Con Artists Devising New & Devious Ways To Scam Idahoans
Con Artists – Devising New & Devious Ways To Scam IdahoansI
dentity theft, investment fraud and scams rob millions of Americans of their hard-earned money every year. According to the latest Javelin Strategy and Research reports on fraud, more than $20 billion is stolen annually from about 13 million victims. Older adults tend to lose about $3 billion every year.
Con artists use a myriad of scams to steal your hard-earned money, including phishing scams, tech-support scams, gold coin scams, oil and gas scams, sweepstakes and lottery scams, grandparent scams and many more. Although their methods are different, research shows that the tactics scammers use are the same.
When authorities ask convicted con artists to describe the trick to scamming people out of money, they all say the same thing: “Get them under the ether.” The ether is a heightened emotional state that makes it hard to think clearly and make rational decisions. Con artists ask questions that trigger an emotional response. Once they find something you care about that triggers emotions, they will “throttle up” on that trigger and get you to focus on it until you are in a heightened emotional state and ready to open your wallet.
Another tactic con artists use is making a personal connection with a potential victim. Scammers will develop a victim profile by asking a series of personal questions so they can find your emotional trigger. Once they wrap you in emotion that blurs your logic, they’ve endeared you to them and you begin to trust them.
Crooks also use a method they call “phantom riches” meaning something you want, but cannot have. The con artist will dangle that phantom in front of you in order to get your emotion up so you will make an impulsive decision. Researchers say this is the number one tactic found in undercover audiotapes of con pitches.
While it may seem overwhelming, there are ways you can protect yourself.
- Call 1-888-5-OPT-OUT or visit www.optoutprescreen.com to stop pre-approved credit card applications that a thief could steal and use to get credit in your name.
- To cut down on unwanted telemarketing calls, sign up for the Do Not Call Registry at www.donotcall.gov or call 1-888-382-1222.
- Do not carry your Social Security card in your wallet.
- You are entitled to one free credit report each year from each nationwide credit bureau. To get your free report, go to www.annualcreditreport.com or call 1-877-322-8228.
- Check out a charity before donating to make sure they are legitimate at www.charitywatch.org or www.charitynavigator.org.
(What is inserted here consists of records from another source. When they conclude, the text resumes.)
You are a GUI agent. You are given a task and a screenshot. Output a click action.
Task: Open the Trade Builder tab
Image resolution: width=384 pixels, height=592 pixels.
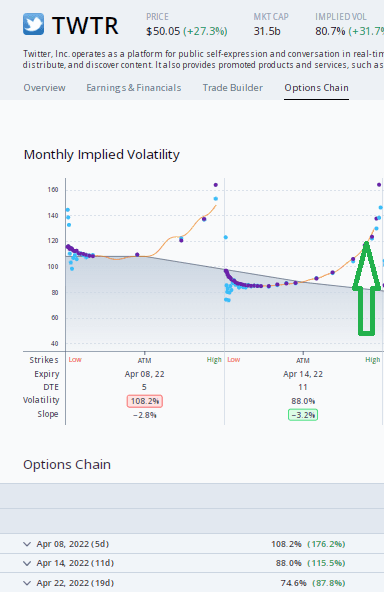pyautogui.click(x=233, y=88)
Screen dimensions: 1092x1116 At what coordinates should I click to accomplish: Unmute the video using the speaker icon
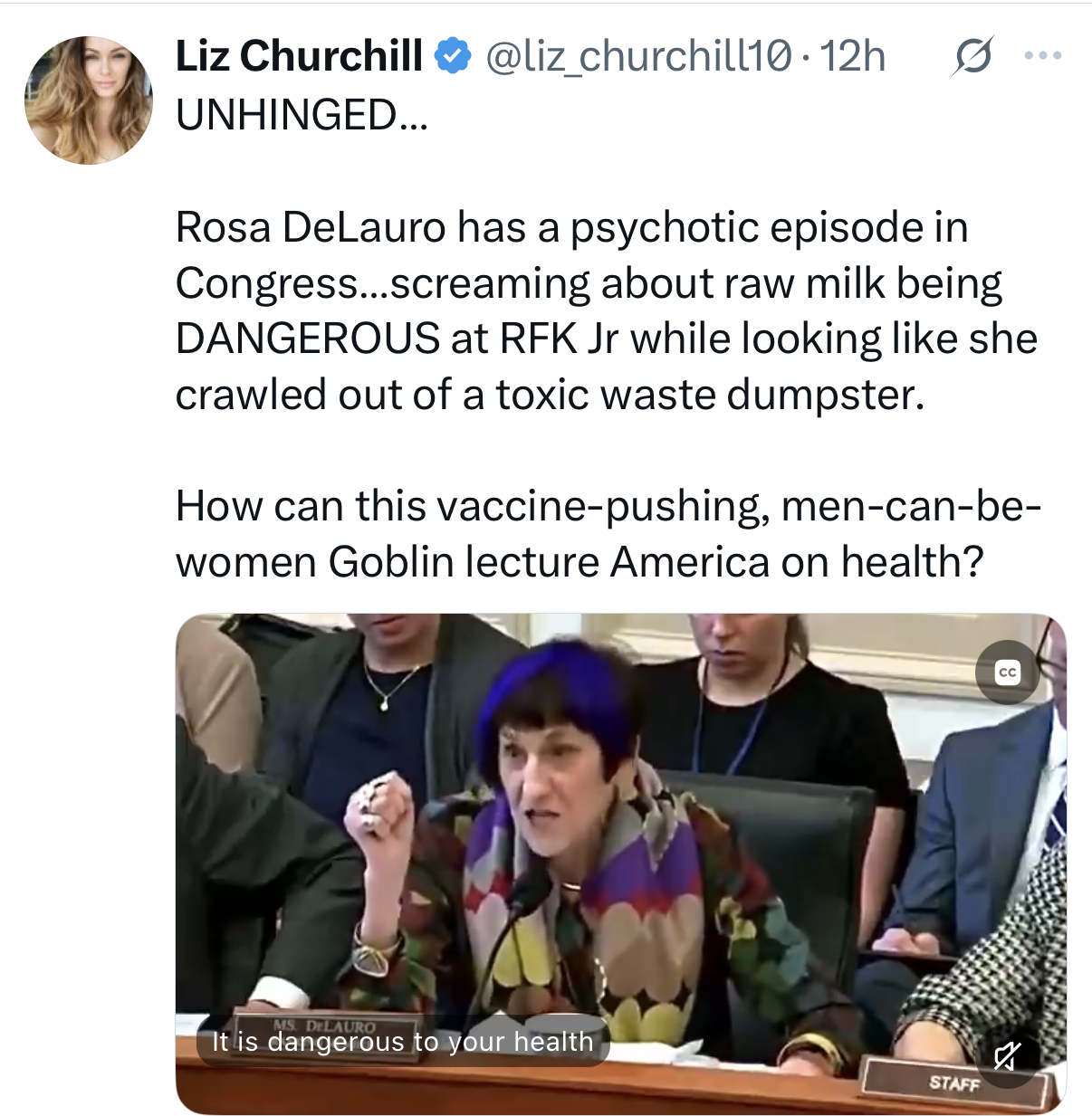[x=1007, y=1055]
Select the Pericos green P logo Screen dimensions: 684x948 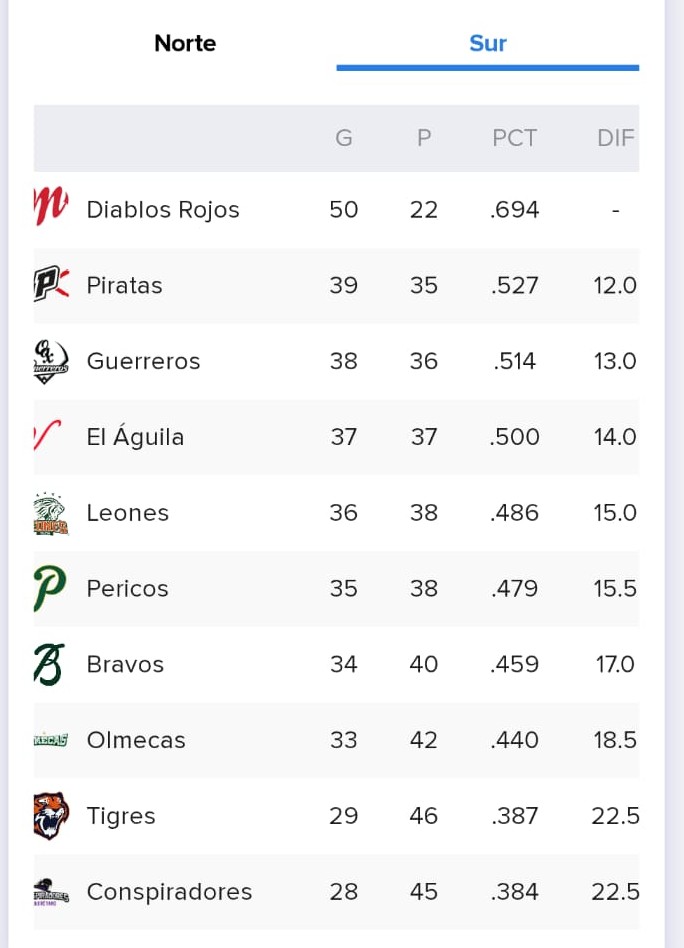[x=50, y=588]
- Avoid using easily available information for your PINs or passwords such as your mother’s maiden name, birth date, phone number or a series of consecutive numbers.
- Hang up the phone. Most Idahoans are genuinely nice folks and it can feel awkward to hang up on someone, but do not let your “niceness” give a scammer any room to make a pitch.
These are just a few of the things you can do to help prevent fraud and identity theft. For additional tips and information visit www.aapr.org/fraudwatchnetwork.
Solutions happen when conversations begin. The more communities and individuals share their stories with friends and neighbors the more difficult it becomes for predators to take advantage of hard working Idahoans. And last but not least, if all else fails just remember, if it sounds too good to be true – it is.